Unfortunately, those business terms are often vague or incomplete because they are written by business managers rather than lawyers. The AI isn’t going to be materially helpful in identifying or fixing those inadequacies. When contractual relationships fail, a frequent cause is the lack of clarity and detail in business terms.
Consider Bias
If the training data used by the AI consists of a corpus of contracts slanted toward one side of a deal, the AI might do poorly in suggesting revisions appropriate to the interests of the other side of the deal.
For example, if you represent a borrower in negotiating a commercial loan agreement, and if the AI learned on commercial loan agreements drafted by lenders, it might do a poor job of flagging important terms and suggesting appropriate revisions that protect the borrower.
It should still do a good job in handling specific contracting policies you input into the AI, such as striking any chance of a confessed judgment.
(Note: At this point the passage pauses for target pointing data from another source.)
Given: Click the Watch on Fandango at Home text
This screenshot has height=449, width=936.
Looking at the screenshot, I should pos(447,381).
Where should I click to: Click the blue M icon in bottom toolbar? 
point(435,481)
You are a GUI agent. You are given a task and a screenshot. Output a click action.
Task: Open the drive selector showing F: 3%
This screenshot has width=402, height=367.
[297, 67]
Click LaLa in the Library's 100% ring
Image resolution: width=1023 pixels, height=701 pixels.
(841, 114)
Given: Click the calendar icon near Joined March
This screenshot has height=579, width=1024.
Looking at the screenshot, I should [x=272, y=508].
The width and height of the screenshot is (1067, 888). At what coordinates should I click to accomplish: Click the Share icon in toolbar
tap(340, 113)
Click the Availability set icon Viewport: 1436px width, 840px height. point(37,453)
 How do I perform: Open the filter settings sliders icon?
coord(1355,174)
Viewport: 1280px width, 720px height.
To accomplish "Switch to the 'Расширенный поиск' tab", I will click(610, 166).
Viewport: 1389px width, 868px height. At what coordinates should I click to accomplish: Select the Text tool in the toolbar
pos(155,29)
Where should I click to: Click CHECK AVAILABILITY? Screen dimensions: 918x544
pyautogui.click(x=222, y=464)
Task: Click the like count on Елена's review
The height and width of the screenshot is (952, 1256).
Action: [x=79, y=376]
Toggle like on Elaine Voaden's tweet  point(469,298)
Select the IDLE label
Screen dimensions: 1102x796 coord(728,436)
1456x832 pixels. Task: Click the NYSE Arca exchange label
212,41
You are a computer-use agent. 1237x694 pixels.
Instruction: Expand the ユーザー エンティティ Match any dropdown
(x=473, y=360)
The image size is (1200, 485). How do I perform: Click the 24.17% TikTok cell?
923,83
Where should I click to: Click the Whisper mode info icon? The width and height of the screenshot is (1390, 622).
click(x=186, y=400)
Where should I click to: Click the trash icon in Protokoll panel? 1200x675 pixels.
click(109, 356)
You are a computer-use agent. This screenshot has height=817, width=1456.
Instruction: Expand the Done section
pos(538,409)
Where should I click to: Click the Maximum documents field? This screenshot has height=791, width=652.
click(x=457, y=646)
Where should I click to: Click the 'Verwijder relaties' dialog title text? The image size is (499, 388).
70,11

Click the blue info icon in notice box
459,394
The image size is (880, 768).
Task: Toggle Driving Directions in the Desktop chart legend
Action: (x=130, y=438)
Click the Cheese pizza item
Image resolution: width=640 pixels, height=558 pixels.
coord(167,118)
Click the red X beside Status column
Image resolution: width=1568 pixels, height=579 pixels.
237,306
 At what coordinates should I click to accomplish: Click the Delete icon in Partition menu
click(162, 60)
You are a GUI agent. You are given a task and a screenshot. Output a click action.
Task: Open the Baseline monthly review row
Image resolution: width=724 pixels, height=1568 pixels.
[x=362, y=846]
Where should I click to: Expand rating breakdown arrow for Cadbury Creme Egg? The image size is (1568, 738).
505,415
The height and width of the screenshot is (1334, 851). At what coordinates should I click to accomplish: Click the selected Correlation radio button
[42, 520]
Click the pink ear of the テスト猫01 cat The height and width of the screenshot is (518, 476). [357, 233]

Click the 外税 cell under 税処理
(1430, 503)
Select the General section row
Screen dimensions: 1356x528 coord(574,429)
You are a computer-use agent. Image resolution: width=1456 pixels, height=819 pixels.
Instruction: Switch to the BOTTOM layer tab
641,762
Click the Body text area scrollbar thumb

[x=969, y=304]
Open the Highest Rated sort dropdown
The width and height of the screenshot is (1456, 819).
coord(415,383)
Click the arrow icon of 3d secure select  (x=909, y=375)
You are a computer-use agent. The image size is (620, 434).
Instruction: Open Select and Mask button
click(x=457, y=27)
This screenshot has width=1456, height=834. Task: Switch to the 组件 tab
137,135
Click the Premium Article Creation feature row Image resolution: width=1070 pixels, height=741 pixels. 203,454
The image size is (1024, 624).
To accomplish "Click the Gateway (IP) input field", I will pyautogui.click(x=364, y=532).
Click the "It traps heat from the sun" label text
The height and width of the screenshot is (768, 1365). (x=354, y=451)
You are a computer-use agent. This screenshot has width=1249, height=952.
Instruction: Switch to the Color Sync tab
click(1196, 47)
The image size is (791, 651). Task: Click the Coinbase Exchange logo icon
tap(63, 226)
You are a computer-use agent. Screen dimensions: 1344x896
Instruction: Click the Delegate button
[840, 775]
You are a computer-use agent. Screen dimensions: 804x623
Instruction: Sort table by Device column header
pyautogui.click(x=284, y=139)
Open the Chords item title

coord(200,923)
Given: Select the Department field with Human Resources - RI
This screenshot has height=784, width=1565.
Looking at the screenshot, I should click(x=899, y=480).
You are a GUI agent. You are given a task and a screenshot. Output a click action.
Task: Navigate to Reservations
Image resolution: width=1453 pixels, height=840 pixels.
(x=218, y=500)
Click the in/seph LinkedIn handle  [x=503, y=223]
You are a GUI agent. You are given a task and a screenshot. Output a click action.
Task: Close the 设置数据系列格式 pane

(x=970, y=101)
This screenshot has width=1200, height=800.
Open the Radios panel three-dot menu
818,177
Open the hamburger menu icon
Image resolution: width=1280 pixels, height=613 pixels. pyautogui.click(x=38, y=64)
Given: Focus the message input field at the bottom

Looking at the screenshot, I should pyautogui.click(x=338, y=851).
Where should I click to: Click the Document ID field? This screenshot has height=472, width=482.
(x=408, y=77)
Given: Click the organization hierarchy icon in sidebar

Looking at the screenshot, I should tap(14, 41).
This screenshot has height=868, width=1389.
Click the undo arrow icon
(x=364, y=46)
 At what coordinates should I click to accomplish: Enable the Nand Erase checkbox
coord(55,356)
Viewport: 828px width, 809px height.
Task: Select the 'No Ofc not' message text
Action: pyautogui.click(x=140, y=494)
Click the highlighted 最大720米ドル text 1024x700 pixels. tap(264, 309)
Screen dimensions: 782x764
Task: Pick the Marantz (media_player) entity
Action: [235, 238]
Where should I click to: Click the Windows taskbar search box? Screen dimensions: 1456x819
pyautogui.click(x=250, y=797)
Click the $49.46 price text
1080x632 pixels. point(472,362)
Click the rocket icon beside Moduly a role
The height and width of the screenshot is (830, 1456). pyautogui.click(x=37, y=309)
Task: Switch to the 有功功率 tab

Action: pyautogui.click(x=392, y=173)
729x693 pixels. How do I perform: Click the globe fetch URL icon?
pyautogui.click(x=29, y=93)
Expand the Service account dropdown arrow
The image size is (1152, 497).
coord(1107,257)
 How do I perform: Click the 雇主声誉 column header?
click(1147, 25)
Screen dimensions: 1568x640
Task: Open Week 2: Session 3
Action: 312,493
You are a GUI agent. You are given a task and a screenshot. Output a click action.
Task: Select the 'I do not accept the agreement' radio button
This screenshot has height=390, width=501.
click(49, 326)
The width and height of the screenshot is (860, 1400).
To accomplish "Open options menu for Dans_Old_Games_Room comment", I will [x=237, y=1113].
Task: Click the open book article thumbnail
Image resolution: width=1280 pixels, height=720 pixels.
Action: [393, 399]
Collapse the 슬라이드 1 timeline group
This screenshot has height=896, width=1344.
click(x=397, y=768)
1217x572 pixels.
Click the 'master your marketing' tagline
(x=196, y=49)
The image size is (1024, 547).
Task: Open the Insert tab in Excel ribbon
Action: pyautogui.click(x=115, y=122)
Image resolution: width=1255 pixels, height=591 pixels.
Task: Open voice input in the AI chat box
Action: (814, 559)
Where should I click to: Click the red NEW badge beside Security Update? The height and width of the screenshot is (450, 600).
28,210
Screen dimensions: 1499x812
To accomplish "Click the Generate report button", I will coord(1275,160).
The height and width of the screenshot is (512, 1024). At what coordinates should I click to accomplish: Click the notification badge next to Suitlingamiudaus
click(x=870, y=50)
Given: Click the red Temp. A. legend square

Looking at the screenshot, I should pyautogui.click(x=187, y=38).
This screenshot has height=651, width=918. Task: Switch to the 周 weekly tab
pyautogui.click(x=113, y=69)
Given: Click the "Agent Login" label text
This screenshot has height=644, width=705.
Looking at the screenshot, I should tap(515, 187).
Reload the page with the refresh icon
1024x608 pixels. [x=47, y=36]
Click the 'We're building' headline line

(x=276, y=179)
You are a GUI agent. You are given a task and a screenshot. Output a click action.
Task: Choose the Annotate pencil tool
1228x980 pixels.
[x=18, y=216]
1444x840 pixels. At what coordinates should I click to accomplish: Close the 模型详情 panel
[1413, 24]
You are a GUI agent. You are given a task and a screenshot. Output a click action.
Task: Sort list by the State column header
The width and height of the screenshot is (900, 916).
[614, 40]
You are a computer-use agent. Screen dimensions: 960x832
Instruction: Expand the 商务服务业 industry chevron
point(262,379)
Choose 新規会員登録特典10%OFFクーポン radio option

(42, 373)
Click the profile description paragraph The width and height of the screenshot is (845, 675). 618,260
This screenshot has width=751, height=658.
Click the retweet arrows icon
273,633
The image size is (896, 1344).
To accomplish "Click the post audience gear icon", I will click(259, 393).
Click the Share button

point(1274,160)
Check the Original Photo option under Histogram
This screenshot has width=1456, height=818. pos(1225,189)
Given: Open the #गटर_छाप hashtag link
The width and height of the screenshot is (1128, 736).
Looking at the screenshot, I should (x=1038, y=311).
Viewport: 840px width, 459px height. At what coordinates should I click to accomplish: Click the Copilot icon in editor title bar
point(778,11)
But, due to training bias, the AI might miss issues you didn’t put in your contracting policies. It’s hard to think of everything a biased contract might throw at you.
Overall, the AI may deliver enough value to make it worth its cost in routine contracting situations where key terms can be flagged and revised in line with specific policies imported into the system, but it may deliver less value or even negative value in custom contracting situations and especially concerning custom business terms.